Required action
Apart from the pictures, please restate every entry below exactly.

Collected data entries
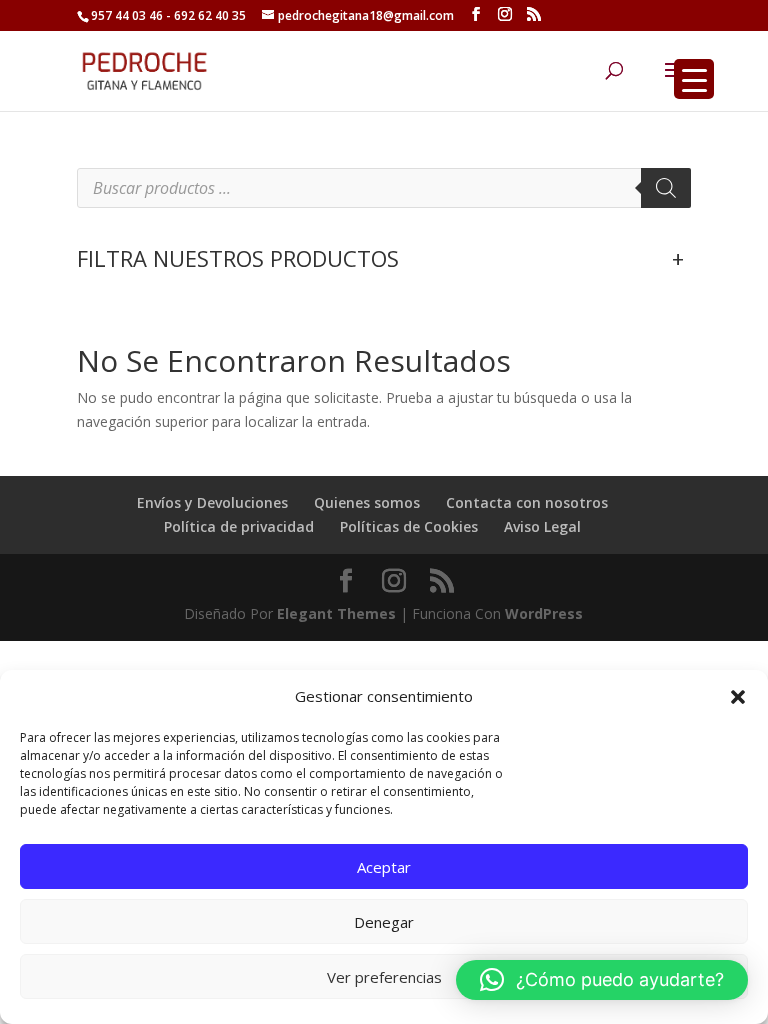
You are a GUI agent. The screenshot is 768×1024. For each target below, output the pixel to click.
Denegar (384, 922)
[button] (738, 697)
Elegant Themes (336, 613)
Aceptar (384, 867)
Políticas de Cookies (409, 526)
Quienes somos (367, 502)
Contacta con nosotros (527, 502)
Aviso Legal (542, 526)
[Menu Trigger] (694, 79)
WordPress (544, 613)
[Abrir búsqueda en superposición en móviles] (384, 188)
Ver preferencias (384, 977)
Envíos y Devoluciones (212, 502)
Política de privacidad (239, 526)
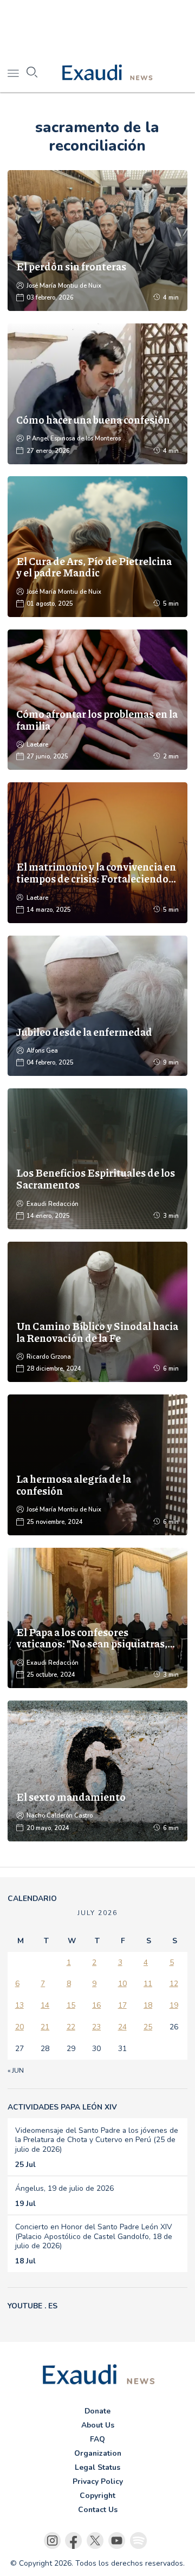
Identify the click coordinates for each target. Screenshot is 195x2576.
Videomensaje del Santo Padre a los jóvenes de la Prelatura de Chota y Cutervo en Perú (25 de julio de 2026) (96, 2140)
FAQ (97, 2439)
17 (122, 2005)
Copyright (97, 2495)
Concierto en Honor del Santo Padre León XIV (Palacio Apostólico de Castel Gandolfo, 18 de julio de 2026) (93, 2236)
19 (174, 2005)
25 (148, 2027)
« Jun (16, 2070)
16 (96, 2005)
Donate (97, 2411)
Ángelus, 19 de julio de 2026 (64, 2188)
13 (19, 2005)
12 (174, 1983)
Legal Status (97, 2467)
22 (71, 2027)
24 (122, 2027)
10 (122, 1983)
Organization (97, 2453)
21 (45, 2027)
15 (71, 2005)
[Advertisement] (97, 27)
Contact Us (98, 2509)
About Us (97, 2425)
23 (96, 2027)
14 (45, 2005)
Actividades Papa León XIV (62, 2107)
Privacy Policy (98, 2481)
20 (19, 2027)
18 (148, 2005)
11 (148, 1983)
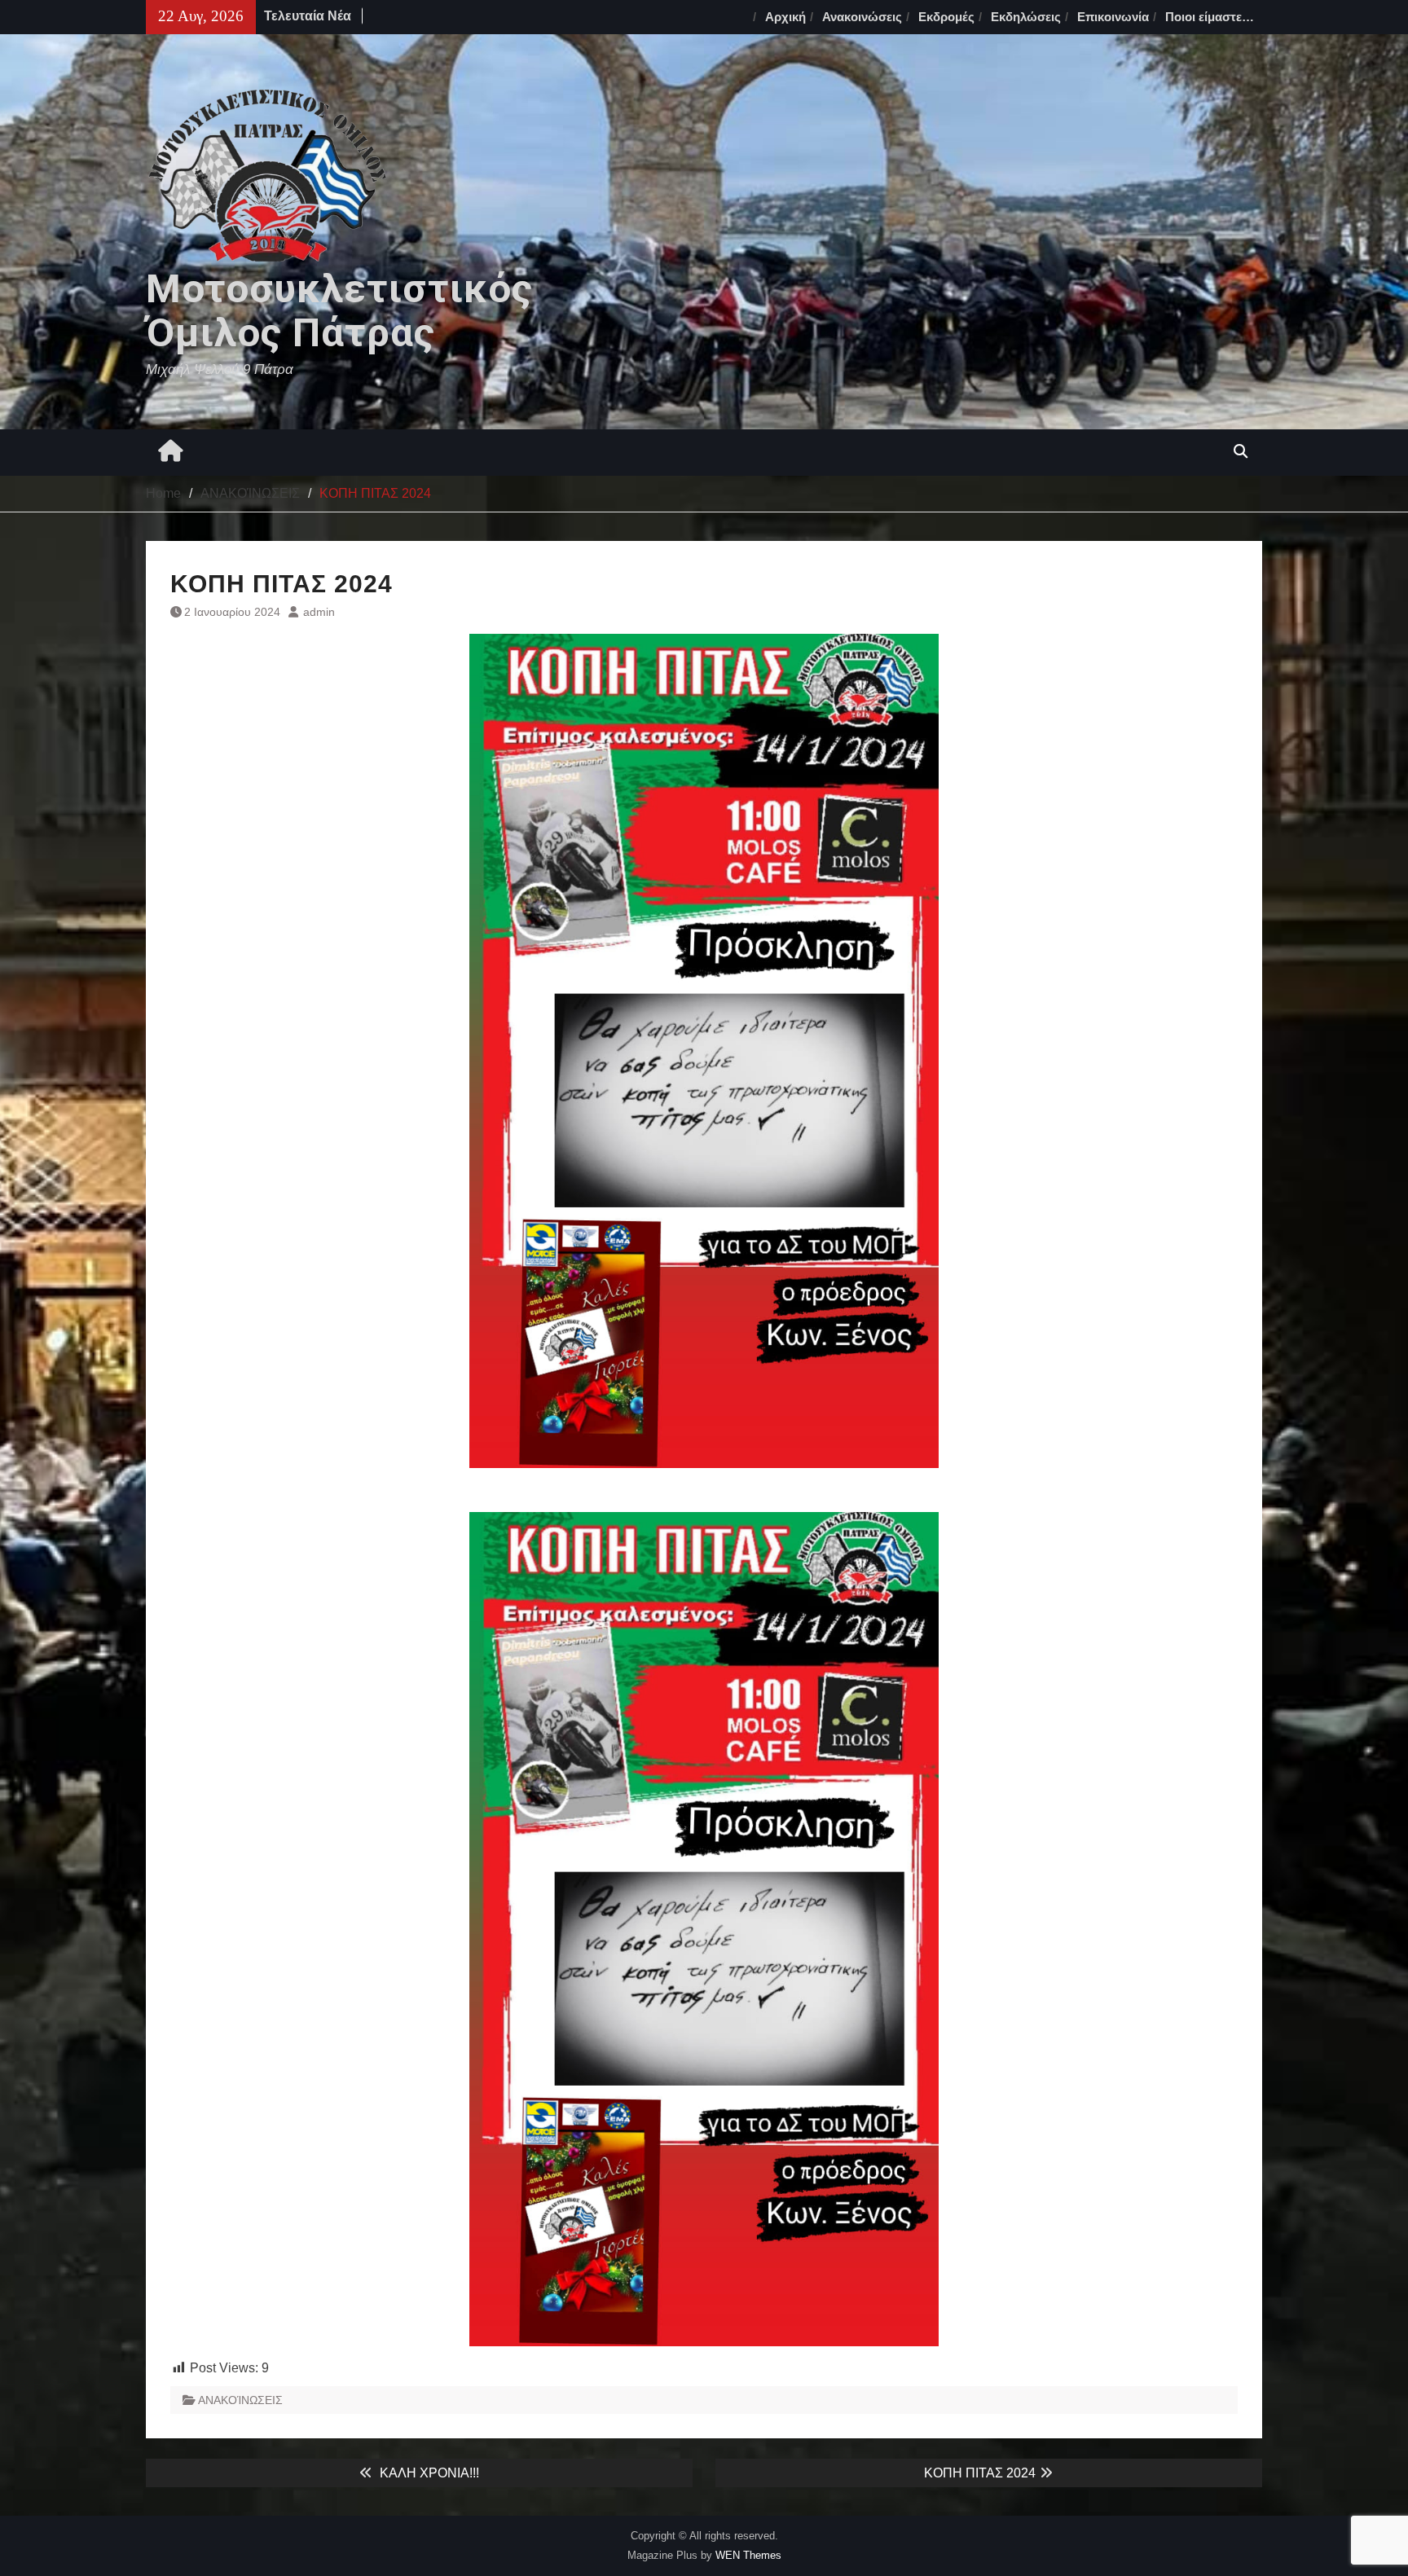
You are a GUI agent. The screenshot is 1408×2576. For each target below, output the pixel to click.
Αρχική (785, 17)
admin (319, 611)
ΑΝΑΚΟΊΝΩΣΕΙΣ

Task response
You are a GUI agent. The screenshot is 768×1024. For each target below, output the pixel to click.
Denegar (384, 922)
[button] (738, 697)
Elegant Themes (336, 613)
Aceptar (384, 867)
Políticas de Cookies (409, 526)
Quienes somos (367, 502)
Contacta con nosotros (527, 502)
Aviso Legal (542, 526)
[Menu Trigger] (694, 79)
WordPress (544, 613)
[Abrir búsqueda en superposición en móviles] (384, 188)
Ver preferencias (384, 977)
Envíos y Devoluciones (212, 502)
Política de privacidad (239, 526)
Identify the click coordinates for each target. Screenshot is 195x2576.
Videomensaje del Santo Padre a los jóvenes de la Prelatura de Chota y Cutervo en Perú (25 de julio de 2026) (96, 2140)
FAQ (97, 2439)
17 (122, 2005)
Copyright (97, 2495)
Concierto en Honor del Santo Padre León XIV (Palacio Apostólico de Castel Gandolfo, 18 de julio de 2026) (93, 2236)
19 (174, 2005)
25 (148, 2027)
« Jun (16, 2070)
16 (96, 2005)
Donate (97, 2411)
Ángelus, 19 de julio de 2026 (64, 2188)
13 (19, 2005)
12 (174, 1983)
Legal Status (97, 2467)
22 (71, 2027)
24 (122, 2027)
10 (122, 1983)
Organization (97, 2453)
21 (45, 2027)
15 (71, 2005)
[Advertisement] (97, 27)
Contact Us (98, 2509)
About Us (97, 2425)
23 (96, 2027)
14 (45, 2005)
Actividades Papa León XIV (62, 2107)
Privacy Policy (98, 2481)
20 (19, 2027)
18 (148, 2005)
11 (148, 1983)
You are a GUI agent. The screenshot is 1408×2576. For each target below, output the pixel to click.
Αρχική (785, 17)
admin (319, 611)
ΑΝΑΚΟΊΝΩΣΕΙΣ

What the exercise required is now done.